» **Directions**:
Rewrite the data below, replacing every "screenshot" with "screen capture" and keeping all other text the same. Omit the pictures from your answer.

Click-target data:
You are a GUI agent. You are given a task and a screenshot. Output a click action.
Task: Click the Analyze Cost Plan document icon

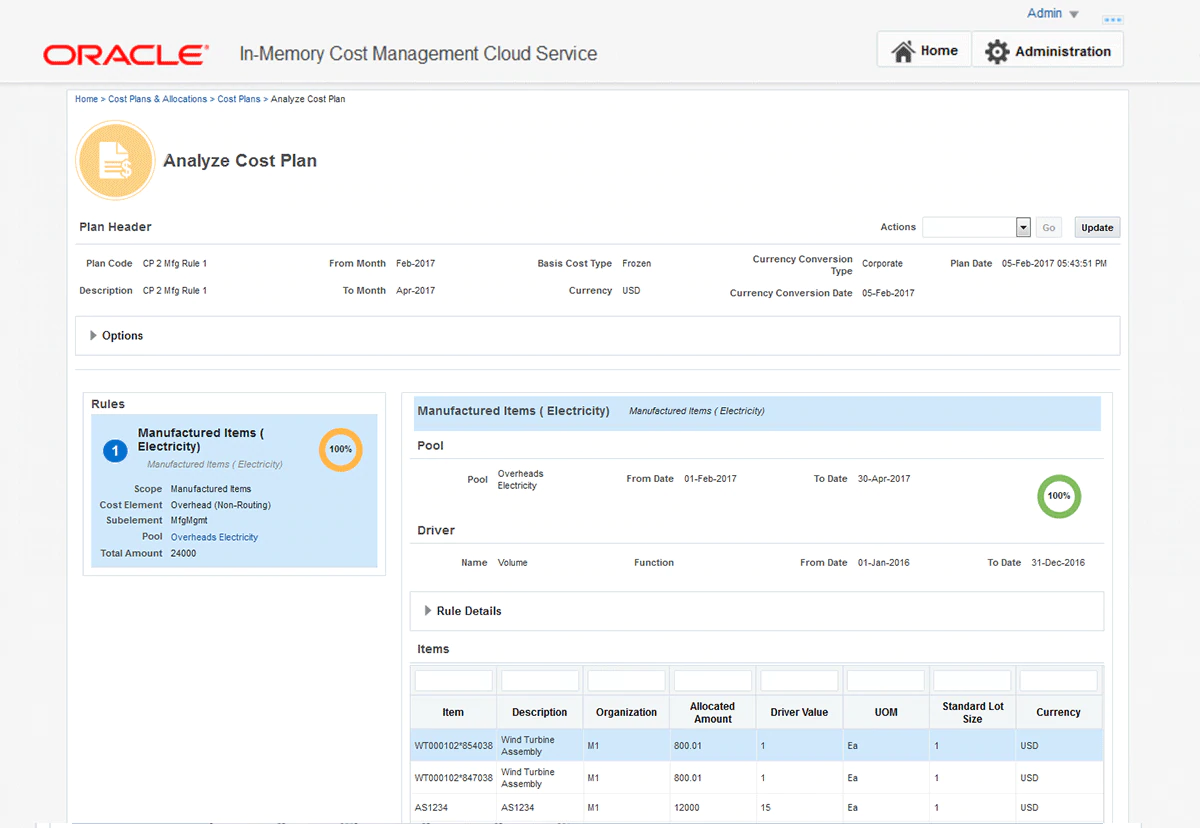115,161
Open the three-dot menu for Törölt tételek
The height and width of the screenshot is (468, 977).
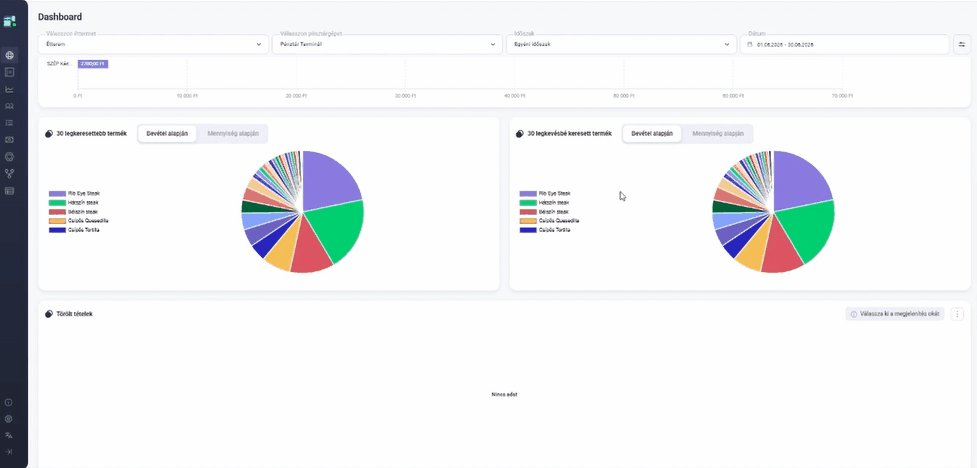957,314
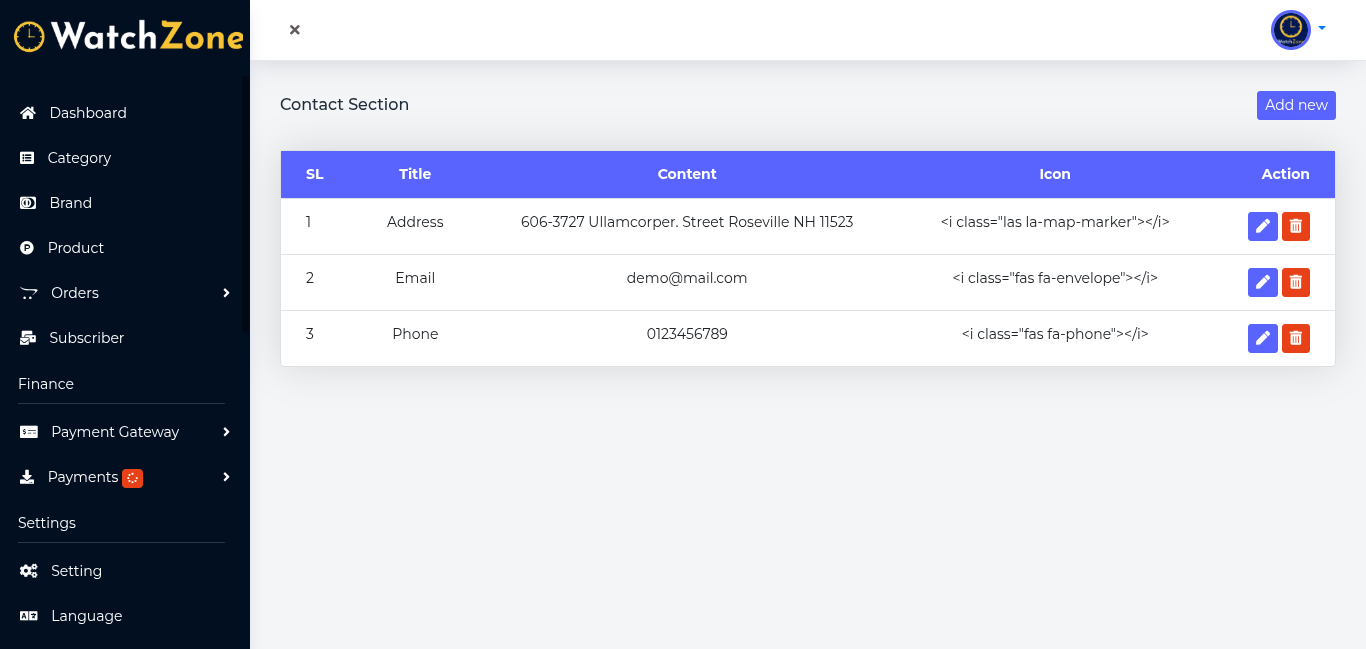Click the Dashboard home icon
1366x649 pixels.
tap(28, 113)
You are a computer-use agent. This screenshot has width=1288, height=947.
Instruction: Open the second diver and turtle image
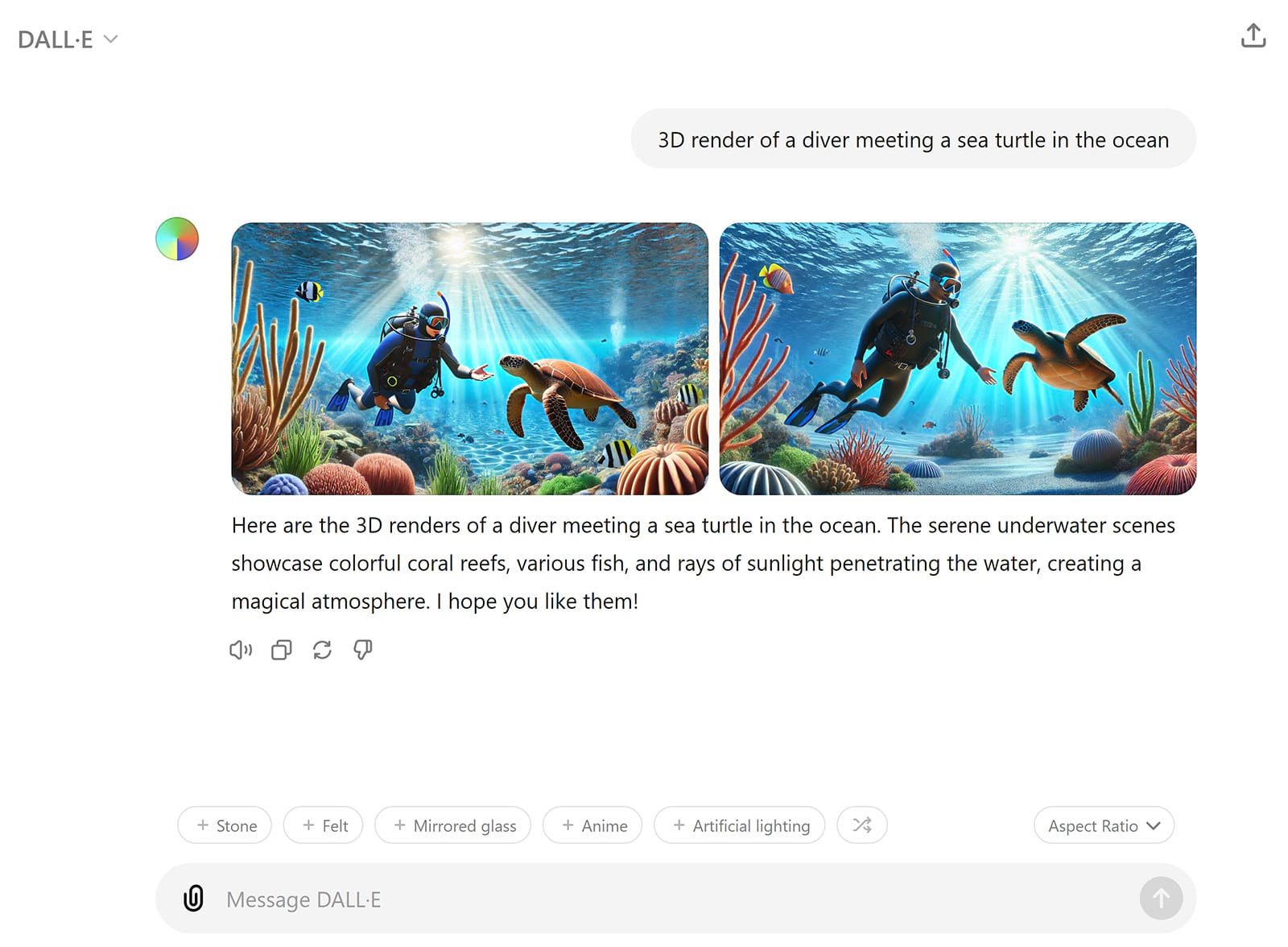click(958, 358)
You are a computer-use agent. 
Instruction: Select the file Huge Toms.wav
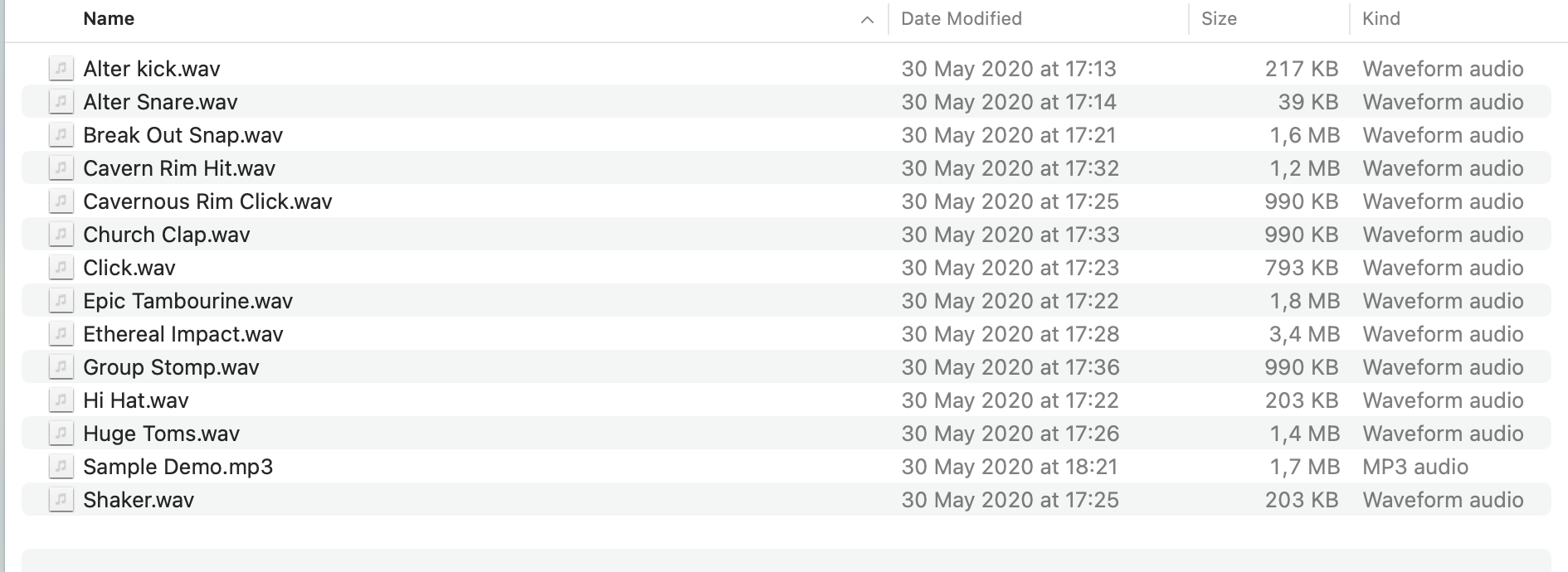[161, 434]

» **Solution below**:
You are a GUI agent. You are given a task and a screen capture. Output a click action.
Task: Click the Analyze Cost Plan document icon

115,161
Open the three-dot menu for Törölt tételek
The height and width of the screen capture is (468, 977).
957,314
Click the Dashboard home icon
1366x649 pixels.
tap(28, 113)
You are a computer-use agent. This screen capture has width=1288, height=947.
Instruction: Open the second diver and turtle image
click(958, 358)
You are a computer-use agent. 
Instruction: Select the file Huge Toms.wav
[161, 434]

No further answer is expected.